[WORK TO BE COMPLETED]:
From the listing below, copy each line where "accomplish" occurs.
START INPUT
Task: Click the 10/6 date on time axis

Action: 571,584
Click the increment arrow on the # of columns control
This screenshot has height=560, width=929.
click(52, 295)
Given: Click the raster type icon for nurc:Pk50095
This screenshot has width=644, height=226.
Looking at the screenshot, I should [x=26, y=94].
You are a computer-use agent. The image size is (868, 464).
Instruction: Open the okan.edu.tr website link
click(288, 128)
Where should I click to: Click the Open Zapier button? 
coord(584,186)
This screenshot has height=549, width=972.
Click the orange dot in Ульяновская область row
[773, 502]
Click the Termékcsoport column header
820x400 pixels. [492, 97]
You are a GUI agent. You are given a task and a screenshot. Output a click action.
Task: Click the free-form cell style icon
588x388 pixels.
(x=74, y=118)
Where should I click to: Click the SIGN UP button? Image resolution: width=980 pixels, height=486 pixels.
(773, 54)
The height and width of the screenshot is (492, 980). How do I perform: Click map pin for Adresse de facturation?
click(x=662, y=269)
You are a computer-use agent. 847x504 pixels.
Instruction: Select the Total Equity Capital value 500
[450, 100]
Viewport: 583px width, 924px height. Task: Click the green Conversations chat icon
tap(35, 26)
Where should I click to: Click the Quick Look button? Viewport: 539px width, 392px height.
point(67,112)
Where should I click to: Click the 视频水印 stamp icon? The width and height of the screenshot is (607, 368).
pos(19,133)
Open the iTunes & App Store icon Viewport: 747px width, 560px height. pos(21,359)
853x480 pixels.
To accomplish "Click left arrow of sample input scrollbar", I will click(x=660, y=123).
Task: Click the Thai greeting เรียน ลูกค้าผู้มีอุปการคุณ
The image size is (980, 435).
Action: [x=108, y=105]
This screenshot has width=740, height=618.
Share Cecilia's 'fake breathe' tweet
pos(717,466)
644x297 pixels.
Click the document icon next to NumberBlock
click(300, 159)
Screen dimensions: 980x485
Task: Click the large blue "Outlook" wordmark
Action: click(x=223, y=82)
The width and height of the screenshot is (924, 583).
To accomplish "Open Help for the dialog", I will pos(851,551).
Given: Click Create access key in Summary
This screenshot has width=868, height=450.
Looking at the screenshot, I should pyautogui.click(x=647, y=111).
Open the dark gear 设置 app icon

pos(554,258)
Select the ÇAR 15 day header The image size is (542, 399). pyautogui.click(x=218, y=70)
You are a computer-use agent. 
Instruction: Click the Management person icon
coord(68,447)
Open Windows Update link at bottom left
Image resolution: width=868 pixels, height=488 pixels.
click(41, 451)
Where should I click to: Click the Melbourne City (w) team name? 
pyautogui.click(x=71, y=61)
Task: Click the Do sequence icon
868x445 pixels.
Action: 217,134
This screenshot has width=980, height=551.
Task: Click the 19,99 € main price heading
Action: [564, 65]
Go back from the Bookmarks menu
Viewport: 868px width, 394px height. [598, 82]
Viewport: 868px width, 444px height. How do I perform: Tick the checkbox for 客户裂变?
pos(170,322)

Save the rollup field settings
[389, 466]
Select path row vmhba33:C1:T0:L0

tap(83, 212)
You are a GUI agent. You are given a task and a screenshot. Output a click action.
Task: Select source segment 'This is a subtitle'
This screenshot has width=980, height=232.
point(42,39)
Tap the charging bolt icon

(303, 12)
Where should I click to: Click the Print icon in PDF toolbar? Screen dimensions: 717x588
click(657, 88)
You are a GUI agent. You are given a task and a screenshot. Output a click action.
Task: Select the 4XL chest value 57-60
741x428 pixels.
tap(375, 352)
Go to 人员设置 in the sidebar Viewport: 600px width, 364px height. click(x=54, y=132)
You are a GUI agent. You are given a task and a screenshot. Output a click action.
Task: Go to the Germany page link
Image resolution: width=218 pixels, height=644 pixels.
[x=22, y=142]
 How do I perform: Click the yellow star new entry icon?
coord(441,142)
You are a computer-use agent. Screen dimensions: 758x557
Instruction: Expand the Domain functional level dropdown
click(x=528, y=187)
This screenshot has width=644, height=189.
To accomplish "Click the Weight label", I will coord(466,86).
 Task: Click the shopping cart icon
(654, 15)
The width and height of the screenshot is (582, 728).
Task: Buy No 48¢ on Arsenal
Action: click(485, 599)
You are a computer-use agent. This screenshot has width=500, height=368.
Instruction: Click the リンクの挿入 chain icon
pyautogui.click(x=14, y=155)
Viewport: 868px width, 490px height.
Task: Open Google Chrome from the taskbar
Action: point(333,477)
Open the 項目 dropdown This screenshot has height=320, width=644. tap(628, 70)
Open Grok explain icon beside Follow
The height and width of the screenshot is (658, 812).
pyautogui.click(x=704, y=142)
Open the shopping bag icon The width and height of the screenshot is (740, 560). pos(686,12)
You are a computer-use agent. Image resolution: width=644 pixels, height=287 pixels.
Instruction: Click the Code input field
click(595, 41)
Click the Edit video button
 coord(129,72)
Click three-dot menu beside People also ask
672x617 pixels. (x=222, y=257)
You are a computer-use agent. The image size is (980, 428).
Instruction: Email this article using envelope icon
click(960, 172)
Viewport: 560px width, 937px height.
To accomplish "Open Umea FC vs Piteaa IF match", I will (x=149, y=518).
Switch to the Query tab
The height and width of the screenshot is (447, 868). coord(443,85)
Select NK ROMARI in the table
END INPUT
[OUTPUT]:
To accomplish "Click left arrow of sample input scrollbar", I will click(x=660, y=123).
To accomplish "Open Help for the dialog", I will pos(851,551).
To accomplish "Click the Weight label", I will coord(466,86).
To accomplish "Open Umea FC vs Piteaa IF match", I will (x=149, y=518).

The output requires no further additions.